Treat Stormwater by Becoming a Lake Wise Gardener

It’s true that “April showers bring May flowers,” but unless your shoreland is well armored with native plantings, rains can cause erosive runoff and destabilize banks, bringing sediment and nutrients to the lake.  This spring, during a rain event, venture outside and follow the flow on your property to learn the sources of stormwater runoff.  Then, as you prepare to plant this season, you will be able to nurture beautiful native species as well as site them to soak up the flow, protecting lake water quality.

stormwater Bomoseen

Stormwater runoff from cleared shores causes turbid waters to Lake Bomoseen. April 2017, Castleton

Stormwater occurs when rain and snow melt events run off the land instead of being absorbed by it.  Impervious surfaces, such as roofs, decks, and driveways shed water and cause stormwater flow.  Lawns, especially on sloped shores, also contribute to stormwater as they only soak up a little runoff. By observing a storm event on your shore, you can identify both the sources and solutions for treating the stormwater, and keep it from polluting the lake.

Wisconsin studies have shown that developed shores contribute five times more runoff, seven times more phosphorus (the nutrient that feeds aquatic plants and algae) and 18 times more sediment to the lake than undeveloped shores.  Cleared shores not only lead to nutrient loading, but also break the interface between lake and shore, disrupting the lake ecosystem.
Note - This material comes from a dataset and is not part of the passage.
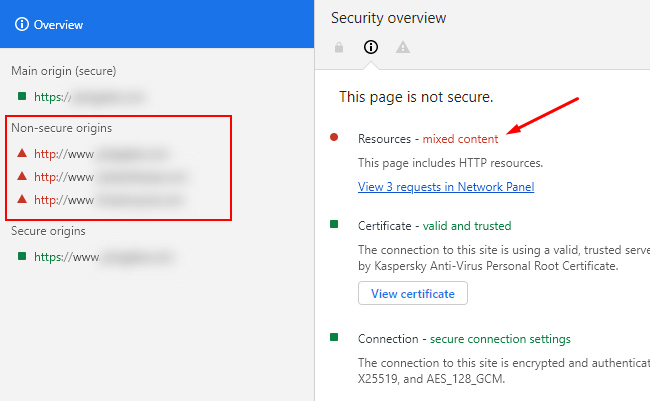Select the https://www secure origin entry
This screenshot has width=650, height=401.
tap(103, 257)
Removing native shoreland vegetation decreases shade and increases water temperatures; undermines bank stability with the loss of root structure to hold a bank together; removes the duff layer, which is the spongy decomposing leaf and twig litter that protects the lake by absorbing and treating runoff; and diminishes critical wildlife habitat.

sediment plume

Sediment plume from shoreland erosion. April 2011, South Hero

The Lake Wise Program offers solutions for managing stormwater. Some of these shoreland Best Management Practices are structural, like using driveway waterbars to slow and direct runoff to a side treatment area; or infiltration stairs to prevent pathway erosion.  However, most shoreland BMPs use vegetation, such as raingardens, swales, berms, and shoreland buffers.  Re-establishing native plant species will absorb and treat stormwater and provide essential wildlife habitat.


A Carolina chickadee needs more than 5000 insects to produce one clutch of hatchlings.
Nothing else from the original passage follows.